Godfrey Harris of the Ivory Education Institute has written an op-ed on the proposal made by several African countries to close all domestic ivory markets (CoP18 Doc. 69.5

IMPLEMENTING ASPECTS OF RESOLUTION CONF. 10.10 (REV. COP17) ON THE CLOSURE OF DOMESTIC IVORY MARKETS).

I quote:

ON THE BURDEN OF PROOF

It is often said that the best offense is a good defense. That is as true for politics as it is for sports. One of the best ways to erect a strong defense in matters political is to do any one of several things: change the subject, deflect attention, redefine the terms of reference or shift the burden of proof.

The last of these has happened with a proposed ban on all ivory trade, both international and domestic. The proposal has been formally presented to the 180 nations that will gather at the CITES 18th Conference of the Parties in Colombo, Sri Lanka. The nations of Bukina Faso, Cote d’Ivoire, Ethiopia, Gabon, Kenya, Liberia, Niger, Nigeria, and Syria claim that allowing some countries to trade ivory within their own borders opens the door for laundering illegally obtained ivory and encourages the poaching of elephants.

Opponents of such bans usually point to the total failure of prohibition in the United States in the 1920s. Because it was assumed that demand for alcohol would magically fade in the absence of availability, it actually provoked a significant increase in consumption, a major rise in organized crime, a jump in official corruption, and a burgeoning black market. The proponents of a ban on ivory trade ignore these incontrovertible facts. They believe that a ban on all domestic and international trade in elephant tusks will automatically put an end to poaching. It won’t. In fact, it will likely increase poaching because prices will be higher, profits will be greater, and interest in a forbidden fruit will be increased

The proponents of the ban insist poaching will naturally wither when all sales become illegal. The problem is that there is absolutely no evidence of the validity for such an assumption. To the contrary, despite bans and trade restrictions over the past 40 years, the total number of elephants in Africa has been steadily diminishing. The point is that the natural deaths of elephants, deaths from human/animal conflicts, and elephants taken for their food value are all other reasons for the overall shrinking numbers of elephants.

So knowing these facts, the animal rights organizations that worked behind the scenes to help the nine countries research and phrase their resolution, assert without proof or detail, that

…all domestic Ivory markets, legal or illegal, contribute to poaching.

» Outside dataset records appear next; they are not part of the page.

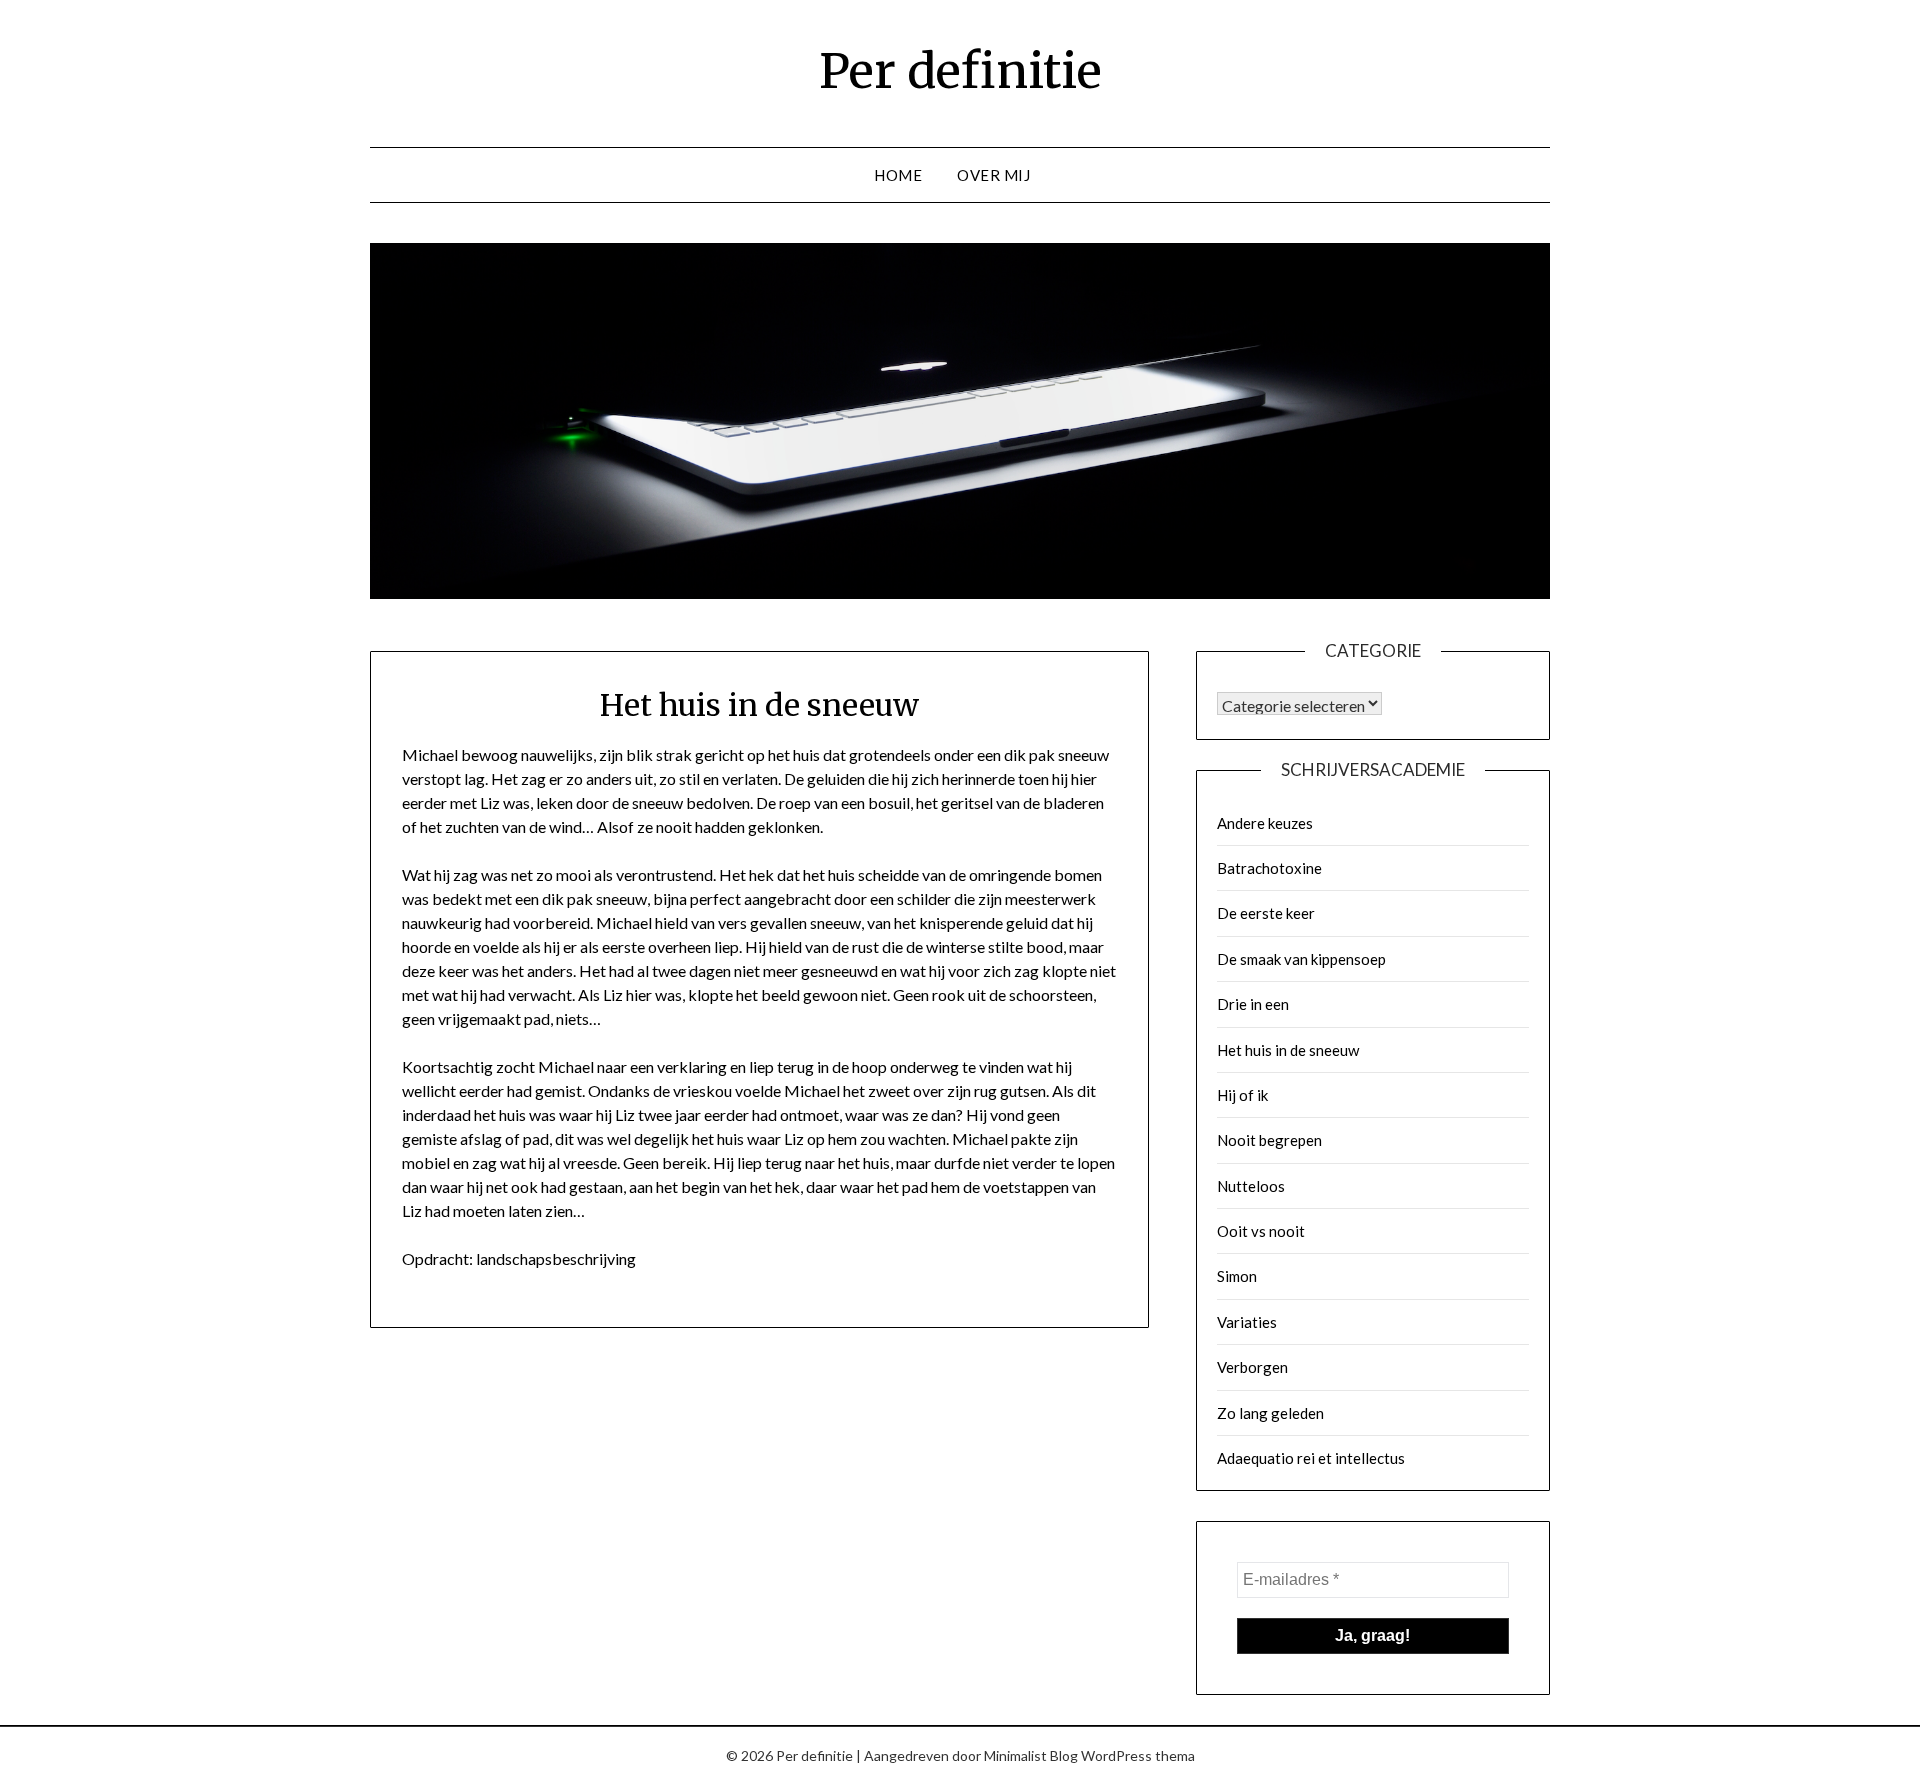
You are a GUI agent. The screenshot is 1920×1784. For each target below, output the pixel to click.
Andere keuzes (1265, 823)
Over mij (993, 175)
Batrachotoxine (1269, 868)
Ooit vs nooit (1261, 1231)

Paragraph 29 of their resolution CoP18 Doc. 69-5, goes on to add a clause that turns hundreds of years of Western jurisprudence on its head. The nine countries demand:

The burden should be placed on those parties that claim the contrary to demonstrate it.

In other words, because the proponents of this invasion of the sovereign rights of the nations of CITES cannot prove that legal and illegal domestic ivory markets contribute directly to the poaching of African elephants, they have decided to put the burden on their opponents to prove that it doesn’t. Given this logic:

• Prosecutors in common law countries do not have to prove, beyond a reasonable doubt, that an accused committed a crime; rather, the accused has to prove that he or she did not.

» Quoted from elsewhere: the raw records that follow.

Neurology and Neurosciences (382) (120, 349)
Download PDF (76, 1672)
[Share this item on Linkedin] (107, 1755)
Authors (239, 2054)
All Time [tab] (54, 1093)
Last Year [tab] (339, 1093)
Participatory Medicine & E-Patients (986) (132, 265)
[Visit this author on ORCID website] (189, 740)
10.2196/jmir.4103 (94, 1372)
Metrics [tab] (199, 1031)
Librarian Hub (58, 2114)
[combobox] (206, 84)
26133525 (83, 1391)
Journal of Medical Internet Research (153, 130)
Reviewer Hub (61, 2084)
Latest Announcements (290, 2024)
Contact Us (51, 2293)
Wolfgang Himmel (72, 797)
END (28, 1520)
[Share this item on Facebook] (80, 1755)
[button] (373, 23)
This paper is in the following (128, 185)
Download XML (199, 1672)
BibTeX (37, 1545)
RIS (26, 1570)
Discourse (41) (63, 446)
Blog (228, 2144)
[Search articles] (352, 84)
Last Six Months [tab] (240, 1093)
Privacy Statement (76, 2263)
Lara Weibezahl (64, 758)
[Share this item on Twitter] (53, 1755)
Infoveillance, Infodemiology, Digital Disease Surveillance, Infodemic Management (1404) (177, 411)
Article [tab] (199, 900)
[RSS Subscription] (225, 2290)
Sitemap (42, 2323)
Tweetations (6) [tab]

• Under this evidentiary standard, the accused has to prove the negative — I didn’t steal the apple from the stand, I didn’t pick the fellow’s pocket. As a result, law enforcement could accuse virtually anyone of anything — all cases magically closed within days — leaving it to the individual to subsequently amass the proof that he did not commit the crime of which he stands to be punished.

• Are the nations of the world, gathered in Sri Lanka to deal with trade in endangered species of flora and fauna, really prepared to declare to the world that they are legal scholars in mufti and of such impeccable wisdom that they are ready to reverse hundreds of years of jurisprudence?

• Are the legally trained delegates to CoP18 ready to state that the Latin maxim semper necessitas probandi incumbit ei qui agit —the necessity of proof always lies with the person who lays charges — is so hopelessly old fashion that it must be abandoned to help Western animal rights groups win at all costs?

Please. The sheer arrogance of the resolution is breathtaking. Rather than justifying why bans work with hard evidence, proponents of this resolution are demanding that those who oppose it prove it won’t work. Forty years of failure is not good enough for them. It is an embarrassment that good countries have been put up to this. The incentive to do so must be staggering.

Any country that values orderly process, careful consideration of the facts, and the value of the rule of law must move to defeat this outrageous Resolution.